The erosion of legal aid provision and other procedural protections for suspects and defendants is a reflection of budget pressures and demands to speed up the criminal justice process. It is easier to cut legal aid payments, for instance, than it is to close prisons, particularly when the government is committed to tough on crime gesture politics.

One of the benefits of a downsized and leaner criminal justice system will be the scope it offers to invest in those areas that really matter, such as properly funded legal aid.

5. Connecting up with other services

Staff working in the various criminal justice agencies are often responding to real problems. Addressing the educational and health problems of criminalised populations; mental health crisis response by the police; dealing with neighbour disputes and local nuisance problems are all concrete challenges in need of serious and meaningful responses.

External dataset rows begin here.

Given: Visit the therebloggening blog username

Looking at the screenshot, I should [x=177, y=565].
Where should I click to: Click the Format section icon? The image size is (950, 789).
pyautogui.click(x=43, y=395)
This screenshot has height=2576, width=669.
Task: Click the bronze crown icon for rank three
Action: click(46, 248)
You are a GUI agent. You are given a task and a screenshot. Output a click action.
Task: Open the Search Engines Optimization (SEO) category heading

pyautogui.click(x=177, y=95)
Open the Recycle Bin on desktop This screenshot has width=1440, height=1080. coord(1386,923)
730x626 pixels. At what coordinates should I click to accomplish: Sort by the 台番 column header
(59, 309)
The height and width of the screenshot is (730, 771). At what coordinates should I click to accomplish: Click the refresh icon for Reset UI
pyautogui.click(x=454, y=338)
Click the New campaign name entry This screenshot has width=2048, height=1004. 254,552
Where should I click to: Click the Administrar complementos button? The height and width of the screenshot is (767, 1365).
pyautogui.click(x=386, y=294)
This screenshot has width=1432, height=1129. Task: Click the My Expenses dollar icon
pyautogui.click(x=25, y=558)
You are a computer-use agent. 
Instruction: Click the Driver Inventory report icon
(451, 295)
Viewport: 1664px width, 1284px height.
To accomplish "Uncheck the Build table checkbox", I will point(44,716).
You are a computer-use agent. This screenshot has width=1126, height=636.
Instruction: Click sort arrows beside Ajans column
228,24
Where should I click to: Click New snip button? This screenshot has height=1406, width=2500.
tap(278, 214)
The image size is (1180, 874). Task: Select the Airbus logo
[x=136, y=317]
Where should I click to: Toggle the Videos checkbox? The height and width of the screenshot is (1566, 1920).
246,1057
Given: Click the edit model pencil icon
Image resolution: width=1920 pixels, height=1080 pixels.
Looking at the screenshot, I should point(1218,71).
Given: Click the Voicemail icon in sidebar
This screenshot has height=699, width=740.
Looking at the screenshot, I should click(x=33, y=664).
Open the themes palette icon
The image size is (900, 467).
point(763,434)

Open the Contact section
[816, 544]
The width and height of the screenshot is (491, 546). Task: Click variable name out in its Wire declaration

They are also predominantly social problems that are all too often treated as if they were crime problems. If a man with a hammer sees every problem as a nail, then criminal justice agencies tend to see every problem as a crime problem.

The fundamental challenge is to reshape commonsense expectations, institutional configurations and everyday practice, so that the many real social challenges, which currently receive an inadequate and inappropriate criminal justice response, are properly resolved by those agencies best placed to deal with them.

The bigger picture: the economics of victimisation and harm

For criminal justice downsizing to be an achievable reality, the causes of criminal justice caseloads – poverty and inequality; unequal access to power; social antagonisms; drug misuse and mental health problems; racism, misogyny and discrimination – need to be addressed.

The main influences on levels of harm and victimisation are social arrangements, not the operations of the criminal justice system and its individual agencies.

Dysfunctional social arrangements are also a key driver of bloated criminal justice systems. Countries with high levels of poverty and inequality, and inadequate social safety nets, tend to have high prison populations. Those with lower levels of poverty and inequality, and stronger social safety nets, tend to have lower prison populations.

An economic programme and social policy aimed at tackling these problems will deliver a range of social benefits. It will also result in falling demands on criminal justice agencies.

They will face fewer demands to deal, after the event, with problems that could better be resolved, and prevented, through coherent social provision and progressive economic policies.